--- Begin ---

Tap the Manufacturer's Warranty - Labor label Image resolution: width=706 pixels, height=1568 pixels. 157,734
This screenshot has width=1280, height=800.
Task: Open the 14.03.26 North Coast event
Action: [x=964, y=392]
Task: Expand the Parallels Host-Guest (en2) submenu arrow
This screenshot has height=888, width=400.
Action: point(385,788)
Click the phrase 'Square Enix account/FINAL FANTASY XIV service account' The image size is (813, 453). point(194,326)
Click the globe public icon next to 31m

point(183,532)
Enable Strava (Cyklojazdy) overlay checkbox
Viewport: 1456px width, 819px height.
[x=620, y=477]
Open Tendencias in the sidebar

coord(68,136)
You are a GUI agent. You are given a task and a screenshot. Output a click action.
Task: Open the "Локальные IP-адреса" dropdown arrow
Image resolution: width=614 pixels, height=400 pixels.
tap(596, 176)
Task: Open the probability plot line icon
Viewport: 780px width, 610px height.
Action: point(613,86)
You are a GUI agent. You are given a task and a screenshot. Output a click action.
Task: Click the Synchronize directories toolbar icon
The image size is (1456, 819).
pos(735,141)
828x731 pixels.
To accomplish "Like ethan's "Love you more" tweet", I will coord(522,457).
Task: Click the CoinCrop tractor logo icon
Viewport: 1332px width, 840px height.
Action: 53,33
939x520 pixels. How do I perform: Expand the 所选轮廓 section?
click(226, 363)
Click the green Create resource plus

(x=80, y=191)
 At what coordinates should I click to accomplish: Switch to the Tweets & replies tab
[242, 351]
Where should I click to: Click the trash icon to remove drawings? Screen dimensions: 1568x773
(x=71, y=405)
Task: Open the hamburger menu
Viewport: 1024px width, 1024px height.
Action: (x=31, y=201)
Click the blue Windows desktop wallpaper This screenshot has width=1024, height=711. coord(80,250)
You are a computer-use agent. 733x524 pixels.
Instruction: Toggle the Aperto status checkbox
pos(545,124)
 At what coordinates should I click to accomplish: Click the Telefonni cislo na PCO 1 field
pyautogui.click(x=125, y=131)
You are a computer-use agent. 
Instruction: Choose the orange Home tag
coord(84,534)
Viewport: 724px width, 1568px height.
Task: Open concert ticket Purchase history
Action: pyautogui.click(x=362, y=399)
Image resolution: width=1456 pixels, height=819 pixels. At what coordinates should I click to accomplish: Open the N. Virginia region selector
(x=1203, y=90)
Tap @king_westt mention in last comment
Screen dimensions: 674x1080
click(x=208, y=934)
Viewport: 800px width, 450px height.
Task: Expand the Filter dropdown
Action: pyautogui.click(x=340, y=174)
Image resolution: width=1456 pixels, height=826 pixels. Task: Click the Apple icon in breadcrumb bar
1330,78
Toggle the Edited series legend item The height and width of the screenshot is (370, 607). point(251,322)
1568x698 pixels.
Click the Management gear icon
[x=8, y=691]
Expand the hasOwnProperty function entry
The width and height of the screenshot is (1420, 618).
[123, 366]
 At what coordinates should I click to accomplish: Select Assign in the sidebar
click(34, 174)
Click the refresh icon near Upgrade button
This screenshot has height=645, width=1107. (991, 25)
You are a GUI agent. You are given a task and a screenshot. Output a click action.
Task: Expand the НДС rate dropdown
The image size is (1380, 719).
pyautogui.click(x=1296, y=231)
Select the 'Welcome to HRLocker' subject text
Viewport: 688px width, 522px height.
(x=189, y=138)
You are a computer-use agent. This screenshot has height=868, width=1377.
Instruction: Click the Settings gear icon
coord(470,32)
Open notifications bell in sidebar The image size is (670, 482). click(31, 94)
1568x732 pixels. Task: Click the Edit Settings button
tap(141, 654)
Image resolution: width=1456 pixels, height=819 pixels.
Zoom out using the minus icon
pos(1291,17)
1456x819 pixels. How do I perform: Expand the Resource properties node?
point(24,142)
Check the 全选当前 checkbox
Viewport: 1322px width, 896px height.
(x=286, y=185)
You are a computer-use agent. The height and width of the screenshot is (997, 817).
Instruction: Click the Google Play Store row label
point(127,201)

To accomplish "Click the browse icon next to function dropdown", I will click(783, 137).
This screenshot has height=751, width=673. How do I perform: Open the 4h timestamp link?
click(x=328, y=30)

--- End ---

** Short problem **
Retype the data from its first line through the line with "coord(68,136)", copying each line without any change.

** Correct response **
Tap the Manufacturer's Warranty - Labor label Image resolution: width=706 pixels, height=1568 pixels. 157,734
This screenshot has width=1280, height=800.
Task: Open the 14.03.26 North Coast event
Action: [x=964, y=392]
Task: Expand the Parallels Host-Guest (en2) submenu arrow
This screenshot has height=888, width=400.
Action: point(385,788)
Click the phrase 'Square Enix account/FINAL FANTASY XIV service account' The image size is (813, 453). point(194,326)
Click the globe public icon next to 31m

point(183,532)
Enable Strava (Cyklojazdy) overlay checkbox
Viewport: 1456px width, 819px height.
[x=620, y=477]
Open Tendencias in the sidebar

coord(68,136)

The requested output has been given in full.